The data returned is all in flatbuffers, so a result from the building process hands you a buffer and a meta-data buffer, which is a flexbuffer of json like description of the data schema and buffer layout, so you can very easily move the buffer into render buffers without much or any processing at all. Using the new Unity MeshAPI, I was able to reduce mesh creation for models with 300k polys to a few ms, completely bypassing the flatbuffers C# API and just using the unsafe pointer utilities and native arrays to convert a native buffer to a mesh. And also, now the point data for the mesh items are the same as expected for import by the building system, the system can easily re-ingest its creations for more extreme testing practices.

I altered the way I construct the planes so that it tries to match the input accuracy as closely as possible.

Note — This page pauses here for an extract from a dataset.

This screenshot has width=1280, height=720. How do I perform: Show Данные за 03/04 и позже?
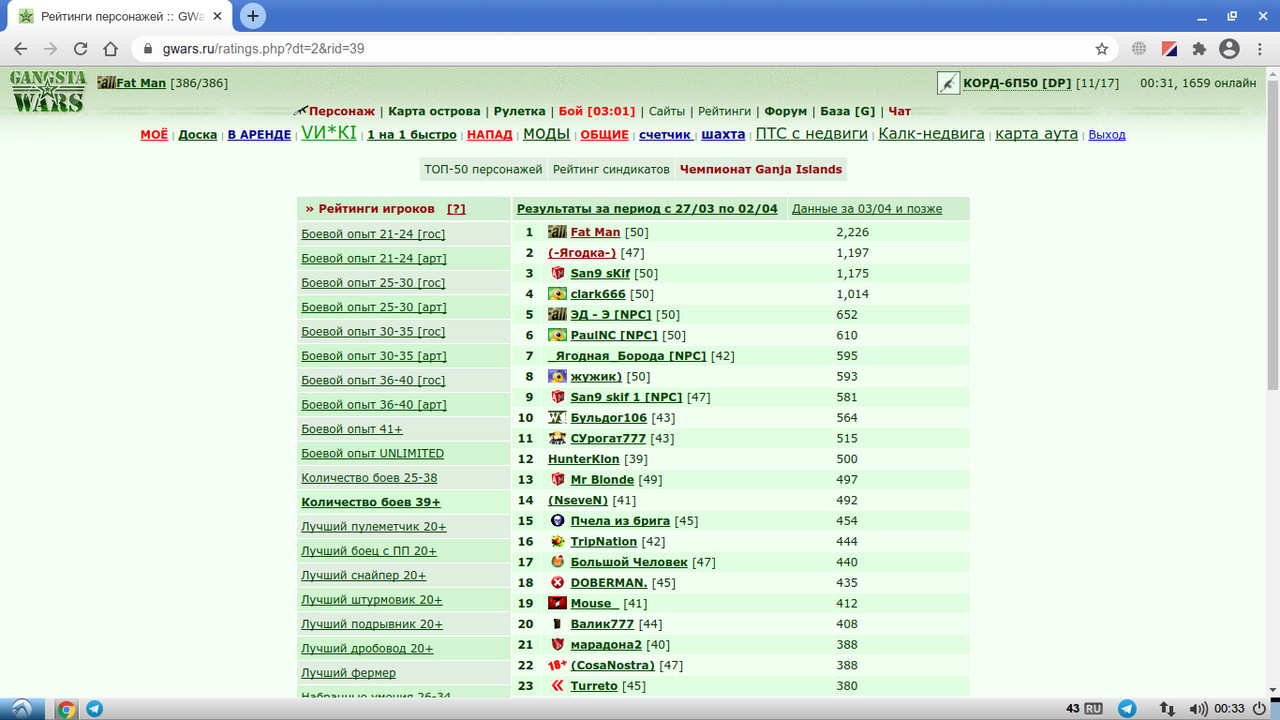click(867, 209)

The average distance error from input cartesian points to linearly solved with planar equations are within e-9. This can be configured to exchange accuracy for performance. I also created a fixed point utility to compute a 128bit reciprocal value for the inverse determinant, so that I can be sure to extract the cartesian coordinates from the planar equations while computing the determinant values in extended value forms with the clang ExtInt numerics. Like with the old ways of doing division, you create a very large scaled reciprocal value, which you then just multiply with instead of dividing, then scale back down. I encode the large exponent data into a double precision format by truncating it down to the most significant 54 bits. Using proper rounding rules and all to make sure that numbers have the least amount of error possible. And, at least with the extended large integers, I ensure that all signs are correctly represented, and any error introduced does not affect that. But these numbers are only computed at the very end, when producing the final mesh. I also enhanced my plane encoding that is used to encode planes created by individual threads or to encode simple planes that lie on one of the hypercube normals. Minor metadata and a truncated double precision format for the distance value, all into a 64bit index value.

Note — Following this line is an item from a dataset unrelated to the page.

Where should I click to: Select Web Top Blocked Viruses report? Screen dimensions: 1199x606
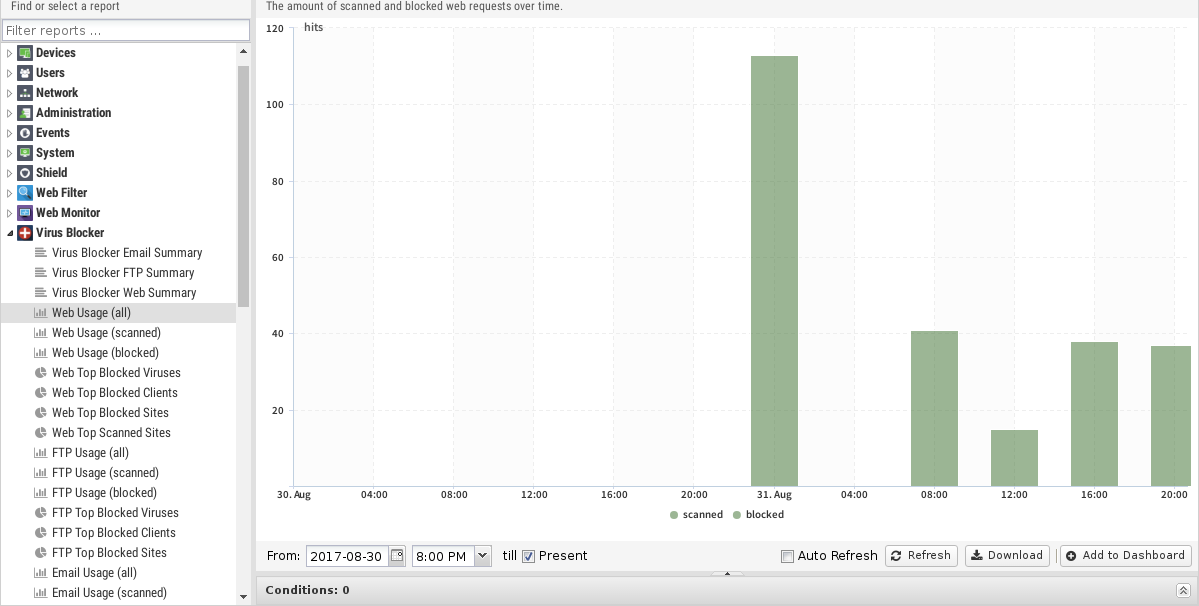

The most expensive part of the operation now, is the reconstruction bit, but that is being solved as I am typing. Instead of using the old and heavy voting based, linear solving mechanics created by Murali and Funkhauser, I am going to use the Fast Winding Numbers tricks for assigning solid values per solid cell, according to each cells mass centre. So, re-using the BVH structure used for building the trees, with dipole information for the leaf triangles in internal trees to approximate the winding numbers, so that I can more cheaply assign solid classifications to the tree after it has been built, or transformed. I believe the performance of that should allow for very fast corrections for the tree structures.

With the whole pipeline becoming blazingly fast, I am moving back into editor land where I can create huge instance based worlds with my nested tiles, add robust geometric routines and large manifold geometric pieces till my stomach starts to turn. In addition I am tempted to use the new OurMachinery engine for the front end, so I can have full source access to the renderer.